# Homework 6

Taking inspiration from the last 2 pictures within the notebook (07-convnets.ipynb), implement a U-Net-style CNN with the following specs:
 
1. All convolutions must use a 3 x 3 kernel and **leave the spatial dimensions (i.e. height, width) of the input untouched**.
2. Downsampling in the contracting part is performed via maxpooling with a 2 x 2 kernel and stride of 2.
3. Upsampling is operated by a deconvolution with a 2 x 2 kernel and stride of 2. The PyTorch module that implements the deconvolution is `nn.ConvTranspose2d`
4. The final layer of the expanding part has only 1 channel
    * between how many classes are we discriminating?
 
Create a network class with (at least) a `__init__` and a `forward` method. Please resort to additional structures (e.g., `nn.Module`s, private methods...) if you believe it helps readability of your code.
 
Test, at least with random data, that the network is doing the correct tensor operations and that the output has the correct shape (e.g., use `assert`s in your code to see if the byproduct is of the expected shape).
 
Note: the overall organization of your work can greatly improve readability and understanding of your code by others. Please consider preparing your notebook in an organized fashion so that we can better understand (and correct) your implementation.

![](../labs/img/unet_small.png)

#### U-Net [3](https://arxiv.org/abs/1505.04597)

The architecture is a composition of two parts: a contracting module and an expanding module.

The contracting module is a sequence of VGG convolutional blocks. 

After reaching the bottom part, we begin upsampling the image following the inverse of the scheme from the contracting module, with an additional operation: we concatenate the output of the upsampling with the output from the last convolutional layer of the corresponding block (as in the image). Thus, if the upsampling yields a 256-channel output, we concatenate this output with the output of the last 256-channel convolutional layer from the contracting module. This leaves us with a 512-channel tensor which we convolve to 256-channels once again. Note that, if the spatial dimensions of the data from the contracting module doesn't match those of the upsampled data, cropping is operated so that we can safely concatenate the two tensors.

● **Written exercise 1**:
Extract from the U-Net homework the passage that opens with the words containing "Taking inspiration from" and closes with "of your code.".
The homework text and the listing come from unrelated sources.

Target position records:

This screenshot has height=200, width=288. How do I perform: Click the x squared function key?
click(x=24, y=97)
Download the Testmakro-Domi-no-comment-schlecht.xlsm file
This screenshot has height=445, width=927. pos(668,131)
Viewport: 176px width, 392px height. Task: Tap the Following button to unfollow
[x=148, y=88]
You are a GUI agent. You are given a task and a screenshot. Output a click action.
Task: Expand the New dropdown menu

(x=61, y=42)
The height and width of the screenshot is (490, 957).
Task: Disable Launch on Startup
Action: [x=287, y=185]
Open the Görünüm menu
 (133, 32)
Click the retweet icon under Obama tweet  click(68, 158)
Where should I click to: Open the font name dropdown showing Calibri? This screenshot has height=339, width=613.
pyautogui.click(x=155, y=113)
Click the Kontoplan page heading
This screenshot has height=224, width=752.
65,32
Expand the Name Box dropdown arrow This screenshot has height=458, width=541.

● **Written exercise 2**:
Count the lines of the listing above that contain the string "This", and reply with the number alone.

● **Final result 1**:
Taking inspiration from the last 2 pictures within the notebook (07-convnets.ipynb), implement a U-Net-style CNN with the following specs:
 
1. All convolutions must use a 3 x 3 kernel and **leave the spatial dimensions (i.e. height, width) of the input untouched**.
2. Downsampling in the contracting part is performed via maxpooling with a 2 x 2 kernel and stride of 2.
3. Upsampling is operated by a deconvolution with a 2 x 2 kernel and stride of 2. The PyTorch module that implements the deconvolution is `nn.ConvTranspose2d`
4. The final layer of the expanding part has only 1 channel
    * between how many classes are we discriminating?
 
Create a network class with (at least) a `__init__` and a `forward` method. Please resort to additional structures (e.g., `nn.Module`s, private methods...) if you believe it helps readability of your code.

● **Final result 2**:
5